‘Cooling Off’ Period For Homebuyers Moves Closer In B.C.

Written by Posted On Tuesday, 07 June 2022 00:00

Despite objections from British Columbia real estate professionals, implementation of a “cooling off” period for homebuyers is moving closer. The province’s real estate regulator is also recommending that the government look at ending “blind bidding” in real estate transactions, and explore replacing it with open-bid, open-end auctions.

Last April, the B.C. government passed legislation to implement a homebuyer protection period, or “cooling off” period that would give buyers a chance to back out of a real estate transaction if they had second thoughts. The B.C. Financial Services Authority (BCFSA), the real estate industry regulator, was tasked with recommending a policy as well as providing suggestions involving the bidding process. That report was recently released.

It suggests a non-waivable cooling off period of three business days. It would include a “modest” termination fee to discourage frivolous offers or a situation where a buyer might put in offers on multiple properties at the same time. During the cooling off period, BCFSA suggests buyers would be given “reasonable access” to the property to conduct due diligence, such as a home inspection or to confirm financing conditions.

In addition to exploring open-bid auctions, the report says the government should consider “implementing a disclosure of the number and price of offers where a buyer is asked to revise their offer in a multiple bid situation” and “require the inclusion of standard optional clauses related to financing, home inspection, insurance and legal advice in the contract of purchase and sale.”

The British Columbia Real Estate Association (BCREA) is opposed to a cooling off period and instead suggested a pre-offer period – a minimum time that a property can be on the market before an offer can be accepted. This idea was also endorsed by the BCFSA, suggesting a pre-offer period of five days.

BCREA says that research into existing cooling off periods in other jurisdictions shows that they don’t add consumer protection and they may push up housing prices.

Although the government says BCFSA is an independent regulator, it “has been directed to research a pre-decided policy without being given latitude to determine whether a cooling off period is an effective mechanism to protect consumers,” says Trevor Koot, CEO of BCREA. “This is a critical step that has been missed and we consider it vital before moving forward. More time, research and consultation with all parities involved in the real estate transaction process – including Realtors – is needed to ensure the nuances of such substantial changes are considered and unintended consequences on consumers are avoided.”
The BCFSA report acknowledges that, “There may be situations where a cooling off period may unduly harm sellers’ interests. These may include court-ordered sales, sales by auctions and sales where the buyer has previously made an offer to purchase the same property within a prescribed time.” The report says certain “narrow” exemptions to the cooling off rule should be considered.

On the topic of blind bidding, the BCFSA report says that during consultations for the report, there was a lack of consensus about whether open bidding should replace the current blind bidding model. Concerns were raised about both methods.

◆ Data:
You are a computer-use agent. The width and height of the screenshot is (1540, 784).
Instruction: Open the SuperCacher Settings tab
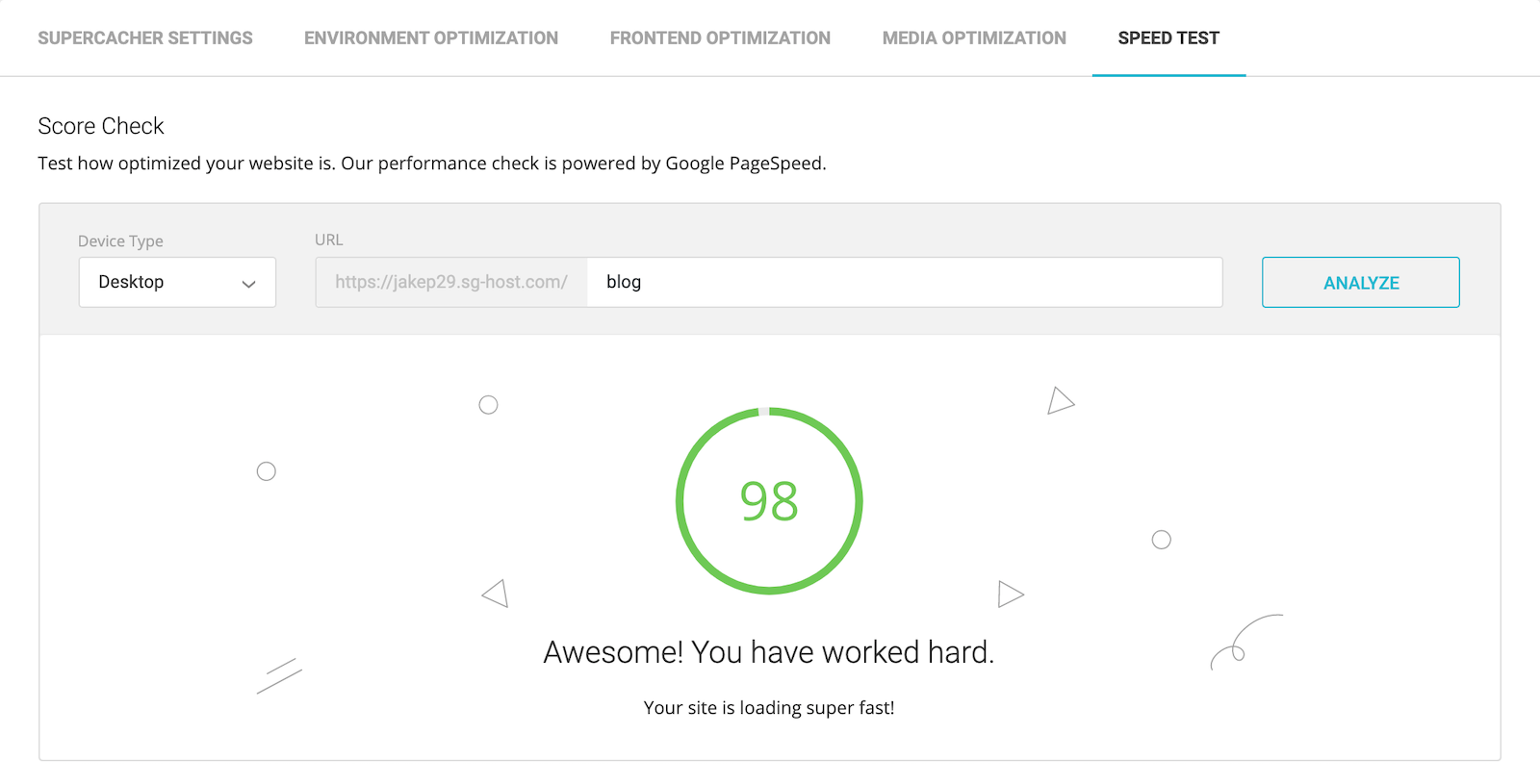[145, 38]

◆ Request A: For each statement, say whether the article on the B.C. cooling off period agrees with it, answering yes or no and quoting the deciding words: (i) the BCFSA report suggests a cooling off period of five business days; (ii) the BCFSA endorsed the idea of a pre-offer period; (iii) consultations for the report reached a consensus that open bidding should replace blind bidding.
◆ Request B: Set down the passage of the article on the B.C. cooling off period word for word, beginning at the words "Despite objections from" and stopping after "open-bid, open-end auctions.".
The material has no connection to the article on the B.C. cooling off period.

◆ Final result A:
(i) No: "It suggests a non-waivable cooling off period of three business days."
(ii) Yes: "This idea was also endorsed by the BCFSA, suggesting a pre-offer period of five days."
(iii) No: "there was a lack of consensus about whether open bidding should replace the current blind bidding model."

◆ Final result B:
Despite objections from British Columbia real estate professionals, implementation of a “cooling off” period for homebuyers is moving closer. The province’s real estate regulator is also recommending that the government look at ending “blind bidding” in real estate transactions, and explore replacing it with open-bid, open-end auctions.